Within only few weeks (as early 2014) KaloBios will announce top-line results from Phase II KB003 clinical study in severe asthma. As we mentioned earlier a success with KB003 will be a game changer for KaloBios. With a current market capitalization of $135 million, with approximately $87 million in cash, the opportunity to at least double its share price is highly likely. We believe KaloBios could warrant a speculative run as until now it was under the investors’ radar with price target of $6.5 per share until top line will be announced. We anticipate deal of hundreds of million dollars in up-front and milestone payment collaboration, given the huge potential market for the Humaneered® technology and its products and an announcement of successful results.

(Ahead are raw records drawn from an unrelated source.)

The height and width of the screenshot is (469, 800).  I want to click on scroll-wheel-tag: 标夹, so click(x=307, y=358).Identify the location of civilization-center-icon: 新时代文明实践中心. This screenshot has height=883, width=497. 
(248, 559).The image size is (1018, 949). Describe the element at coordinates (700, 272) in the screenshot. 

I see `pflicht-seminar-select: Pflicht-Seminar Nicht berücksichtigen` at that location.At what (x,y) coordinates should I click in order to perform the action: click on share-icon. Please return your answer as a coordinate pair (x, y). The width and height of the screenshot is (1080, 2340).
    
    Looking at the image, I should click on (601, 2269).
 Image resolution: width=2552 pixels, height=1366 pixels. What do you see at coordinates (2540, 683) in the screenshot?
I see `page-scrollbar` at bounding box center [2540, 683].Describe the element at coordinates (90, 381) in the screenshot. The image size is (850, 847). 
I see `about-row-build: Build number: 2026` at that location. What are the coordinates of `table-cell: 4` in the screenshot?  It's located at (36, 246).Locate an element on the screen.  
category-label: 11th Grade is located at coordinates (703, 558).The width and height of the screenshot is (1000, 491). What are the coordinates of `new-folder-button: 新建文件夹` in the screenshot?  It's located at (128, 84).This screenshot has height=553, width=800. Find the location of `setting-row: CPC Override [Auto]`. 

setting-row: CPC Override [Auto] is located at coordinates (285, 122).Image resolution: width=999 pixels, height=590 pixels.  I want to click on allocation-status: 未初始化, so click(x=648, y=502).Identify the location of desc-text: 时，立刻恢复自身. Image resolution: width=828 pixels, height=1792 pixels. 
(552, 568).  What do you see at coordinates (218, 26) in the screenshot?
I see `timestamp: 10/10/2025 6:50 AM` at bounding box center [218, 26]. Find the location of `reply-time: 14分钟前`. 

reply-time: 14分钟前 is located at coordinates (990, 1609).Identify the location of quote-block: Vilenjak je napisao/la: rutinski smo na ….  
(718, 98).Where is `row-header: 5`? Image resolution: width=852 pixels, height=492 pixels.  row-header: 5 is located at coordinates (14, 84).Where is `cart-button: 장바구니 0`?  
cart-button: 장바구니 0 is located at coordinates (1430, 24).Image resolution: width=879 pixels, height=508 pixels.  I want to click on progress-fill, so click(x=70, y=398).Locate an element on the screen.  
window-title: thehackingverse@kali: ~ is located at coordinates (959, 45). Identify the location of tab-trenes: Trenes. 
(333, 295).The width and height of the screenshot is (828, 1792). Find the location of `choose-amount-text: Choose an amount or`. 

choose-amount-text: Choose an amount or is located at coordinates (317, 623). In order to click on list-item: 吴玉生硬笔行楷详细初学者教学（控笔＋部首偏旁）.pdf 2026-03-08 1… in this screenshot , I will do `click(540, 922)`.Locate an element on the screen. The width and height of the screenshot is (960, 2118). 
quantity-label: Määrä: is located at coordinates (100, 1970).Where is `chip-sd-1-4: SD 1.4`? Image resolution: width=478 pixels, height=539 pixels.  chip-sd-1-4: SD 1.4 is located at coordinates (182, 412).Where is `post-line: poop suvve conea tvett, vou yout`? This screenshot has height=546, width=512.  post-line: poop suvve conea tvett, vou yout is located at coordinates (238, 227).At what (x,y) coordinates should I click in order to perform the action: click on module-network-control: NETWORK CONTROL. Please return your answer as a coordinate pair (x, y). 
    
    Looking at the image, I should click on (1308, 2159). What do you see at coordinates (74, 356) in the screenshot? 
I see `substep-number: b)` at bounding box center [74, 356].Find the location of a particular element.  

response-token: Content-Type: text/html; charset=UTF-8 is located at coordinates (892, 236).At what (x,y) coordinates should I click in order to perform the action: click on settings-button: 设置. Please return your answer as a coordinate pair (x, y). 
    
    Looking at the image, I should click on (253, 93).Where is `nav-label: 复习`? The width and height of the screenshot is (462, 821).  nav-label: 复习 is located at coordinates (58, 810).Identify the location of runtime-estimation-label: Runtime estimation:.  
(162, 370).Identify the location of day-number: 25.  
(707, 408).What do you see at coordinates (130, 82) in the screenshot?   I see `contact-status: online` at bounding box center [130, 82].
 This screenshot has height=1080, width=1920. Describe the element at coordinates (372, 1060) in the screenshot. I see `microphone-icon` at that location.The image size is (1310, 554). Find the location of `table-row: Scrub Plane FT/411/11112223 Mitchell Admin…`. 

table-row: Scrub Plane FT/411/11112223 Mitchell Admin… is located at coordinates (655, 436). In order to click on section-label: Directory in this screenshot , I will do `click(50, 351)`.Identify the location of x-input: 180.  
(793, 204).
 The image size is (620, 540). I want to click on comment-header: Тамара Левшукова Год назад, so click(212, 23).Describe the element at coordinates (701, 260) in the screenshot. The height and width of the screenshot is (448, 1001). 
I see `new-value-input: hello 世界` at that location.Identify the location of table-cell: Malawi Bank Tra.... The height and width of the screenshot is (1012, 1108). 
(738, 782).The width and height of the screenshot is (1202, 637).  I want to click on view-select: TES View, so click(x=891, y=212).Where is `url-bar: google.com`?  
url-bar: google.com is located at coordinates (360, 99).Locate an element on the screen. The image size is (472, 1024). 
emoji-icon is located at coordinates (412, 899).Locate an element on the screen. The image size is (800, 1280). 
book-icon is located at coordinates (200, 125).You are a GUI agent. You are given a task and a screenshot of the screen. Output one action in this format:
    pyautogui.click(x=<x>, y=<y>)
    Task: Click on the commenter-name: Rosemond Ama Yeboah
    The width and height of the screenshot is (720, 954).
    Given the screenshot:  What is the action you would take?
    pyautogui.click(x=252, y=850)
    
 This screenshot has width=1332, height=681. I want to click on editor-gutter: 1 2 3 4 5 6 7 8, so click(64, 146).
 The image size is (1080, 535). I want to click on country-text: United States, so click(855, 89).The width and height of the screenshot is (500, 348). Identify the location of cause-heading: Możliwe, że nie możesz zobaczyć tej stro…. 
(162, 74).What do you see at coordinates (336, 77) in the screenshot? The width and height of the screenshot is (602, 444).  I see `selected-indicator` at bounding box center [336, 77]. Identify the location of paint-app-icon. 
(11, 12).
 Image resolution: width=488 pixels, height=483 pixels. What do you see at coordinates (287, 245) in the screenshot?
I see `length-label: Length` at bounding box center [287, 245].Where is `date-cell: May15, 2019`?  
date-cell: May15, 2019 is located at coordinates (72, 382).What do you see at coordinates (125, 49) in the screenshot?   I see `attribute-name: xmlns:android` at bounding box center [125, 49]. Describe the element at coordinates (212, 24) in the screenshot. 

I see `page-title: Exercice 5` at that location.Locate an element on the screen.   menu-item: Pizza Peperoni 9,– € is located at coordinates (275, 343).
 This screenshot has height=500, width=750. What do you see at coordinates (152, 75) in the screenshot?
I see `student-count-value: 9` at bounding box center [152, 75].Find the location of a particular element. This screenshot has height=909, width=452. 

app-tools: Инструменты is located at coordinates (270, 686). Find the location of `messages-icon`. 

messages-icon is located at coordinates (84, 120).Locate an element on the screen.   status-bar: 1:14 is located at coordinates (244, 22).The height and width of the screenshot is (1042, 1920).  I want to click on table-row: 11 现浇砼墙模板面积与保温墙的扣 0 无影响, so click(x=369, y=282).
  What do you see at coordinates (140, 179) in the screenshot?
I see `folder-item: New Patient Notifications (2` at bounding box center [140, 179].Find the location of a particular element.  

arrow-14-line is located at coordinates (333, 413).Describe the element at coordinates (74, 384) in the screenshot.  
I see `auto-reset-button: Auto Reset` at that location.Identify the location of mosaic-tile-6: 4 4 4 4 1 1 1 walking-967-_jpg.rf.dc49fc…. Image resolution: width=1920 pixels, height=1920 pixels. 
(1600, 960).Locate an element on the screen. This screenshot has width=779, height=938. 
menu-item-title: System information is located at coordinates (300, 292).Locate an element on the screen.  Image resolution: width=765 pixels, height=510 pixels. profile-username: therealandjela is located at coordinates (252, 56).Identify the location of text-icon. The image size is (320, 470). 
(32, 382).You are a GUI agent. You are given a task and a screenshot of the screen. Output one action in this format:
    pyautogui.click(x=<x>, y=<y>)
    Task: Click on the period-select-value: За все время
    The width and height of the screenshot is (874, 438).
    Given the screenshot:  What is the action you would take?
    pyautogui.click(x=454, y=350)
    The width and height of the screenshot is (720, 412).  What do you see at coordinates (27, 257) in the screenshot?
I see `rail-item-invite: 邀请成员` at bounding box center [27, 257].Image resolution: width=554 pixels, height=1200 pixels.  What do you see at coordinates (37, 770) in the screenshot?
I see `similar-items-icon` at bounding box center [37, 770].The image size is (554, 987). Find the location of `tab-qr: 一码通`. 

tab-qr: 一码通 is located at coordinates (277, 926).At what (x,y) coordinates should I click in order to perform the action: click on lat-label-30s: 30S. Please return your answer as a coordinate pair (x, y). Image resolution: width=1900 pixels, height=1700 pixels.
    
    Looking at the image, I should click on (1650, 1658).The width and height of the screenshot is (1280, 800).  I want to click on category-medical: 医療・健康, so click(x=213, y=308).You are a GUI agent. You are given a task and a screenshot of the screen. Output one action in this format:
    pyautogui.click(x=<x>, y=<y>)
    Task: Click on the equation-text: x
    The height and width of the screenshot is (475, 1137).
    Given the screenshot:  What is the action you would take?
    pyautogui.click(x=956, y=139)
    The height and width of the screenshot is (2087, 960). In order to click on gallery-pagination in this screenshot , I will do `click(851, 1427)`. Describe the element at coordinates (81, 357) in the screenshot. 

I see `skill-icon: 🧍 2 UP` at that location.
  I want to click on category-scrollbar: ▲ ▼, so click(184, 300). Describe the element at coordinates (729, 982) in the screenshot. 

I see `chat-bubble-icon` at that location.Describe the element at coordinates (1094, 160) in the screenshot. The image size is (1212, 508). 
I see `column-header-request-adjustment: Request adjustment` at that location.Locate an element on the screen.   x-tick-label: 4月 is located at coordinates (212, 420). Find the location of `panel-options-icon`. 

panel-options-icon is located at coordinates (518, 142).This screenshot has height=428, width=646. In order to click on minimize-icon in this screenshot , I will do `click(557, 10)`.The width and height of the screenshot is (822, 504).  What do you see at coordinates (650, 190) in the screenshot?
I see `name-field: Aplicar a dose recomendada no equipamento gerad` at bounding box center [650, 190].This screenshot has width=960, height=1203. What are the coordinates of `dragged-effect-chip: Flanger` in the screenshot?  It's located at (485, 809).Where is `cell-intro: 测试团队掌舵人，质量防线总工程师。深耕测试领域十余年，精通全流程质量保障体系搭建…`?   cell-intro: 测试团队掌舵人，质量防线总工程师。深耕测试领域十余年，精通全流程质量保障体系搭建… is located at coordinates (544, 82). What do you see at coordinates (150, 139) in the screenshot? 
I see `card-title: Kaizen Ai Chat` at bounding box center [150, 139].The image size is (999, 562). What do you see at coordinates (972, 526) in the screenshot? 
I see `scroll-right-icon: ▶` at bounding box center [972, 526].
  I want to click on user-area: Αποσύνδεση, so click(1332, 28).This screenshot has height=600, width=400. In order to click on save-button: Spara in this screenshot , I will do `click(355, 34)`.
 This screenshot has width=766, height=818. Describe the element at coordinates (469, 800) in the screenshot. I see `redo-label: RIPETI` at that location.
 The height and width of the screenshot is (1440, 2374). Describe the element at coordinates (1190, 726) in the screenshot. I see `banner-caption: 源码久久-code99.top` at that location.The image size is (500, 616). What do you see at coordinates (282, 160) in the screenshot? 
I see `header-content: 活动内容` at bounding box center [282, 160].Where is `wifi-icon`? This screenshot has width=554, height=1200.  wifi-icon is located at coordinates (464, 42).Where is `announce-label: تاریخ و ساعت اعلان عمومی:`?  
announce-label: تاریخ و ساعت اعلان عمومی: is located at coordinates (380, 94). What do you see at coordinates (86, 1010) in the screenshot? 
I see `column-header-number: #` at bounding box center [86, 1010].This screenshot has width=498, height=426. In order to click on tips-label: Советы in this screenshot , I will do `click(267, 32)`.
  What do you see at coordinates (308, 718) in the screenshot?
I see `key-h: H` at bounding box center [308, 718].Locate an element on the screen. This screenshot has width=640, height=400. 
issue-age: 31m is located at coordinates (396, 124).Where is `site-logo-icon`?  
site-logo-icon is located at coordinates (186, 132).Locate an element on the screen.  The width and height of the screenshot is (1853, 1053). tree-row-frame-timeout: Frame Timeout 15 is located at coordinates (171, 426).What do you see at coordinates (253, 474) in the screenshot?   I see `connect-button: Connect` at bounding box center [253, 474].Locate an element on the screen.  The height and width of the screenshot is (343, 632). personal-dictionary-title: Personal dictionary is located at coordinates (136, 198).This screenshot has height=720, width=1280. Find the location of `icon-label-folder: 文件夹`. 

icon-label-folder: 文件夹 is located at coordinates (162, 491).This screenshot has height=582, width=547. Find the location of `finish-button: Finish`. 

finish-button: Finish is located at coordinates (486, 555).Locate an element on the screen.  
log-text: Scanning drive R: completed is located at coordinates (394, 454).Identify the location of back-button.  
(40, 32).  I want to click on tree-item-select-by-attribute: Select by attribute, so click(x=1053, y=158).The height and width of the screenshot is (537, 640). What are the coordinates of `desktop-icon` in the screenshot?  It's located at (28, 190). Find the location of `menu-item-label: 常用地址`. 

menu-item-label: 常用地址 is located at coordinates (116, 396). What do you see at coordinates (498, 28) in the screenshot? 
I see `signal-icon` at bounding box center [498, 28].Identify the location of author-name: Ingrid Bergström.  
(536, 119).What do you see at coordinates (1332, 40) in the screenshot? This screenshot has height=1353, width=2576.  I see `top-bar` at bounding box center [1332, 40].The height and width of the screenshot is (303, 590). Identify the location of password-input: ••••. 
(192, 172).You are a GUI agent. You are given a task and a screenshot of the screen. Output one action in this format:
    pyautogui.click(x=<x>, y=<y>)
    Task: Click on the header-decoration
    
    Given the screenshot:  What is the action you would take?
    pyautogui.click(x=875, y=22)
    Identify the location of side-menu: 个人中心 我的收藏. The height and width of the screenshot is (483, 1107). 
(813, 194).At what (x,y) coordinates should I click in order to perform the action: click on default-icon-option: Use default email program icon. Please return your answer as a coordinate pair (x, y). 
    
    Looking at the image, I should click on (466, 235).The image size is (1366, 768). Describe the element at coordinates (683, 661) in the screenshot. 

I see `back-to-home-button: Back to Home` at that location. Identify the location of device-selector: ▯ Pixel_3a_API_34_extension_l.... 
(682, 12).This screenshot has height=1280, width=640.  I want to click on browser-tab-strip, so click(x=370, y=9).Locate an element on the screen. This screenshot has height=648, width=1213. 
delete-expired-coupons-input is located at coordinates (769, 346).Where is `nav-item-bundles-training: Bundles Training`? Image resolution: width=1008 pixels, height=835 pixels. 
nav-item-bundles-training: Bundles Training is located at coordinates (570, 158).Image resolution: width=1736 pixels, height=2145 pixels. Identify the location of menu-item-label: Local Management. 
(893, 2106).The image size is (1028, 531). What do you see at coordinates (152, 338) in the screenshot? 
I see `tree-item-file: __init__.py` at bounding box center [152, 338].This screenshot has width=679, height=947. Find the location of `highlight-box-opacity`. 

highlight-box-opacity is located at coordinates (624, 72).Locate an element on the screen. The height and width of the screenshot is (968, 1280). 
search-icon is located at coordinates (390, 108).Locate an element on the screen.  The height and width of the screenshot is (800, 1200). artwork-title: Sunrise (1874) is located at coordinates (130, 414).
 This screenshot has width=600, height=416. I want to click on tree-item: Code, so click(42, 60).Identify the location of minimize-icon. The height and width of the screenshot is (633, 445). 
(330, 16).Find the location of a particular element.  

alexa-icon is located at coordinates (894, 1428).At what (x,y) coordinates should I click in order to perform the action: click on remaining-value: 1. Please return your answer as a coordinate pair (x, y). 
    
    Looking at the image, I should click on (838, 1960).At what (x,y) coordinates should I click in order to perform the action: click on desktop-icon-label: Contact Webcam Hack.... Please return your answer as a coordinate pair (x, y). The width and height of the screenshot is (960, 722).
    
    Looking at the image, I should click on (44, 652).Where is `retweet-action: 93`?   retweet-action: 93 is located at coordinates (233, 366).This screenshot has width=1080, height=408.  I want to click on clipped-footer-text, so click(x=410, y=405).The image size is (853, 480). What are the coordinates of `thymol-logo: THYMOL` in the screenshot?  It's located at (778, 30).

As our chart below shows, breaking the descending line will lead to our first target of $6.5 and positive results will lead to a high of $8.25 with a $10 price target by end of 2014. We will be watching KBIO very carefully over the next few weeks.
Disclosure: I have no positions in any stocks mentioned, but may initiate a long position in KBIO over the next 72 hours.
Business relationship disclosure: This article was written by Roy Vimer, BA, and Nir Etkovitz, PhD – BGT members. BioGroup Team is a self-organized panel of analysts and writers holding degrees from BAs to PhDs in economics, biology and psychology. Each article is a collaborative team effort. We have no business relationship with any company whose stock is mentioned in this article.